Looking racially ambiguous means that White people love trying to guess where I’m from, as if getting the answer right means they’re more culturally woke. What was once an offensive question that made me feel ‘othered’ in the worst way possible, now feels like a constant annoyance – like a neighbour who compulsively shouts ‘Hello!’ every time they see you, even if it’s the fourth time that day.
You try not to roll your eyes and you smile back with a wave, but inside you’re thinking ‘If they jump out from behind their fence to say hello again, I may go on a rampage.’ Of the hundreds (yes, hundreds) of times my Anglo brethren have guessed my racial background, I can probably count on one hand the times they have guessed Sri Lankan.
Most often, White people think I’m an Indigenous Australian – which, as an unwelcome guest on their land, makes me very uncomfortable. I was once at a garden party, the kind where they serve finger sandwiches and delicate lamb cutlets, and a bigwig businessman dared to play the ‘Where are you from?’ game with me.
When I got to the part where I named a nearby landmark, he said “No, but which nation do you belong to?”. This only became more laughable when I found out he was a big patron of First Nations organisations.
And another time, while working at an upscale boutique in Brighton, one of our VIP customers asked where I got my “lovely brown skin from”. I answered honestly, not wanting to lose the sale, and told her where my parents are from. She scoffed, “But you’ve got those beautiful high cheekbones”. And those are the mild examples…

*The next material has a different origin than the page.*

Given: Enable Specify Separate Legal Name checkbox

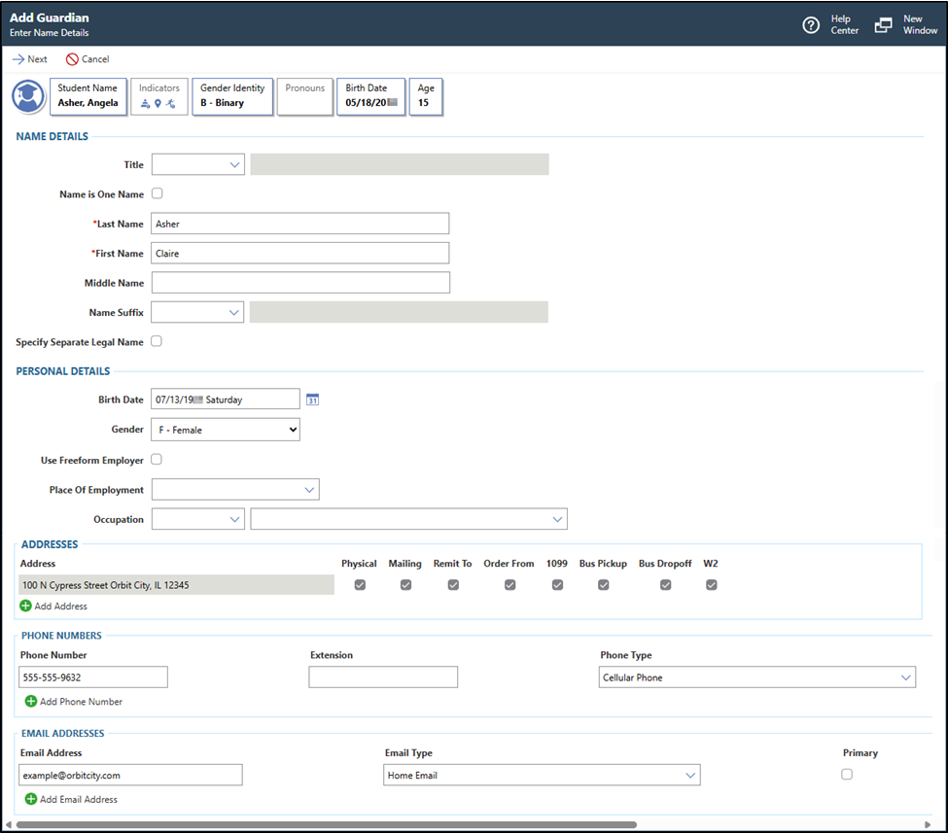Looking at the screenshot, I should tap(158, 342).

The first time I remember realising I was different from the White people around me was when I was six years old. I was in grade prep at a co-ed school in Armadale (one of Melbourne’s fancy inner suburbs) when I was excluded from a game of kiss-chasey.
As I ran after one of the boys and asked him why I couldn’t play, he said “it’s because you have n**** germs”. I didn’t know what that word meant and when I asked my mum, her face fell. Though by no means Black, she’s much darker than I am, and I can’t imagine how she must have felt.
Later, I went to the toy box and fished out a doll. She was a limited edition Black iteration of Barbie created as promotional merchandise for the show Baywatch, red one-piece and all. I said I didn’t want to play with her anymore and that I wanted a ‘normal’ Barbie, one like everyone else’s. I still feel hot pangs of shame when I think about it.
A few weeks ago, I was on Hinge and received a message that just said “Latina?”. No hello, just “Latina?”. I took a screenshot of this message and posted it to my Instagram stories where it elicited many omgs, wtfs and lols. When I repeated that story to someone else I was talking to online, he wrote back “Well, I can see why he wrote that, you do have wonderful curves”.
I was incredulous. Why was being curvy synonymous with being Latina? Worse yet are the messages that mention how exotic-looking I am. Those messages are usually found in my ‘other’ folder, sent by older White men – complete strangers imposing upon my digital space, who haven’t realised that it’s impolite to use the ‘e’ word.
I often wonder if I’m being too sensitive. Is my ethnicity a topic that is completely off-limits? The answer to both is no. I know I’m sensitive to that question because I’m worried that the answer is going to be used to pigeonhole me, or worse, exclude me. When people wait to ask me where I’m from, that worry dissipates.
Instead of being one of my defining qualities, my skin colour becomes one of my many different facets. And as for my ethnicity on those dating apps? I’ve spent so long resenting my otherness, I don’t know if I’m ready to proclaim myself as ‘Other’ to the singles of Melbourne. For now, I’d ‘Prefer Not to Say’.